• [EXERCISE]:
Lines in the listing below that contain the string "computer" are to be found and copied.
· · ·
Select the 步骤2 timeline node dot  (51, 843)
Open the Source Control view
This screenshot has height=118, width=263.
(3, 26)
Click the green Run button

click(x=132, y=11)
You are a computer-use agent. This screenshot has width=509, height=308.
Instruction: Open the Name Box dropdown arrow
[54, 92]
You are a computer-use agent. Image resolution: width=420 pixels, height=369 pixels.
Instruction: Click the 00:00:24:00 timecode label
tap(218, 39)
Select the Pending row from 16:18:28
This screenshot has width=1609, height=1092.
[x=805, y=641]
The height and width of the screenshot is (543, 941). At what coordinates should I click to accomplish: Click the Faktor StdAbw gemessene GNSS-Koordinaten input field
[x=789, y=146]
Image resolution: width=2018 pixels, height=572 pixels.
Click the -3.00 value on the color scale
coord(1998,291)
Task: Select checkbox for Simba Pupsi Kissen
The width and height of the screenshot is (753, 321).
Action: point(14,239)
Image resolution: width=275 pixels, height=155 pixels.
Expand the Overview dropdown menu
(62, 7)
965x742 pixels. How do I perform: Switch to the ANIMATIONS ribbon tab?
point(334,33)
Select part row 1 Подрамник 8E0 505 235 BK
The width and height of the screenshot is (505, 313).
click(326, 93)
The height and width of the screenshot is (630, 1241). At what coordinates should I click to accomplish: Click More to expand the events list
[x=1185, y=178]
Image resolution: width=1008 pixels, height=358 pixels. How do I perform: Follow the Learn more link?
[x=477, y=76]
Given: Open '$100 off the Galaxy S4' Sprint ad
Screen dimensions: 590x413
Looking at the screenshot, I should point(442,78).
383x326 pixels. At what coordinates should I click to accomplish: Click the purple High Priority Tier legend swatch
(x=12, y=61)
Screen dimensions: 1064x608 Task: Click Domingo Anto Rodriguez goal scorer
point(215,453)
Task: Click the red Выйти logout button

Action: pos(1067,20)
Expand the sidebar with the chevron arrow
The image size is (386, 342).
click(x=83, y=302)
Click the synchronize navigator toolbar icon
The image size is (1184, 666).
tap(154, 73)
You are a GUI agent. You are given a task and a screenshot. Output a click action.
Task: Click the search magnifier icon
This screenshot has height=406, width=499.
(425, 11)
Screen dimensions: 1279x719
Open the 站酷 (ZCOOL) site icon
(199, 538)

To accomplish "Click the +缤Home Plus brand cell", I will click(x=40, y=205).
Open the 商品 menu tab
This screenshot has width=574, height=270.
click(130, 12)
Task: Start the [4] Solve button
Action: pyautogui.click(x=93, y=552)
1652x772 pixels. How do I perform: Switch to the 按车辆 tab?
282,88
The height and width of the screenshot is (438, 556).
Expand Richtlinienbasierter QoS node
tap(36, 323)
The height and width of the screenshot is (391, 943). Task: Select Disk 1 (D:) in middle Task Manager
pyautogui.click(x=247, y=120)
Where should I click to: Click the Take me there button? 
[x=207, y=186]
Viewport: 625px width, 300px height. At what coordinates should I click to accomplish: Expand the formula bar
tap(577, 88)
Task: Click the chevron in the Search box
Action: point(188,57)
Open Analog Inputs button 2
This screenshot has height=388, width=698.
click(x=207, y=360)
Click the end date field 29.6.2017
· · ·
• [RESULT OF THE EXERCISE]:
You are a computer-use agent. This screenshot has width=509, height=308.
You are a computer-use agent. Image resolution: width=420 pixels, height=369 pixels.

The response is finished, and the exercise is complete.